En définitive, l’Assemblée générale de l’ONU n’est plus ce rituel convenu où chacun défile à la tribune pour réciter son credo diplomatique. C’est un champ de bataille symbolique, où se mesurent l’isolement américain, le culot israélien et l’affirmation d’un Sud global qui refuse de rester spectateur à mesure que les populations sont de plus en plus éduquées et conscientes. Le véto américain à Gaza, le refus de visa à Mahmoud Abbas, les drones russes abattus au-dessus de la Pologne, la reconnaissance palestinienne par Londres et d’autres capitales : chaque épisode est une pièce d’un puzzle plus vaste.

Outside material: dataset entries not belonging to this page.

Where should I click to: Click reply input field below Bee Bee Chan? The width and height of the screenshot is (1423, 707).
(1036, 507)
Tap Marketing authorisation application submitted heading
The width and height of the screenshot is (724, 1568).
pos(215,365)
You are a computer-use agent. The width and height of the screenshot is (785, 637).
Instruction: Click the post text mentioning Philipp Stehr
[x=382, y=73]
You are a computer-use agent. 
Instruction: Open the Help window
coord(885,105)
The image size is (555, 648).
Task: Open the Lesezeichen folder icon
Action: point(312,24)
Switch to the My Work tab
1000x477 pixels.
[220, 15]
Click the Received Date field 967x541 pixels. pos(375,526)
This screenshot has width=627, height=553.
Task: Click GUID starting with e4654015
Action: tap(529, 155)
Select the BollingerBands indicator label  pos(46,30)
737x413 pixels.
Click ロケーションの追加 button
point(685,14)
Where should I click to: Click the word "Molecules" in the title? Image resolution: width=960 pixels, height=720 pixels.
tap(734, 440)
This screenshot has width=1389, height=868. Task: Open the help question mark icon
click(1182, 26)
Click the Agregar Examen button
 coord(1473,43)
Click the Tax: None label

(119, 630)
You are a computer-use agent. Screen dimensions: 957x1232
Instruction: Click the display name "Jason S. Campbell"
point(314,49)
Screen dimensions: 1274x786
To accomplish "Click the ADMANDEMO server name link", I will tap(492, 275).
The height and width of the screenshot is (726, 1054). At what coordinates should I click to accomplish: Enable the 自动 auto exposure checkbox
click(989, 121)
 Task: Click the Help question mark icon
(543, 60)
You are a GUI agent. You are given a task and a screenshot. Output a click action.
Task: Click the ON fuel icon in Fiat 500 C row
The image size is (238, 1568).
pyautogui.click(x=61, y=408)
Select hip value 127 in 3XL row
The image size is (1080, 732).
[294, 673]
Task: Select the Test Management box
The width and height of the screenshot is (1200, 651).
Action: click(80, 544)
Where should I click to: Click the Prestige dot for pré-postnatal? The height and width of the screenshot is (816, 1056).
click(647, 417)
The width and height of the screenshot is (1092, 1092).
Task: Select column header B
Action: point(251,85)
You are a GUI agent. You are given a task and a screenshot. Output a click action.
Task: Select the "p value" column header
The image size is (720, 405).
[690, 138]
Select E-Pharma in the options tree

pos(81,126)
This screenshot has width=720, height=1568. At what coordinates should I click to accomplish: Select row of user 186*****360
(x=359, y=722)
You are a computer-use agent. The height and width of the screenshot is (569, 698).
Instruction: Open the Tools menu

À New York, la Palestine ouvre le débat, mais derrière elle se profile une question plus lourde : qui écrit désormais les règles du jeu ? Si Washington continue de miser sur le rapport de force, Pékin et Moscou misent sur le récit, et Brasília sur le droit. La fragmentation est visible, irréversible peut-être. Pour certains, c’est le signe d’une ONU moribonde. Pour d’autres, celui d’une mue inévitable, où le multilatéralisme ne se décrète plus à Washington mais se construit entre Riyad, Pretoria, Mexico ou Pékin.

Le 80ᵉ anniversaire de l’organisation n’aura pas le parfum des commémorations. Il aura celui des ruptures. L’Assemblée générale qui s’ouvre porte en elle un message limpide : le monde n’attend plus que les grandes puissances s’accordent, il s’organise malgré elles. Et dans cette recomposition, la Palestine n’est plus une cause marginale mais l’avant-garde morale d’un système international à réinventer.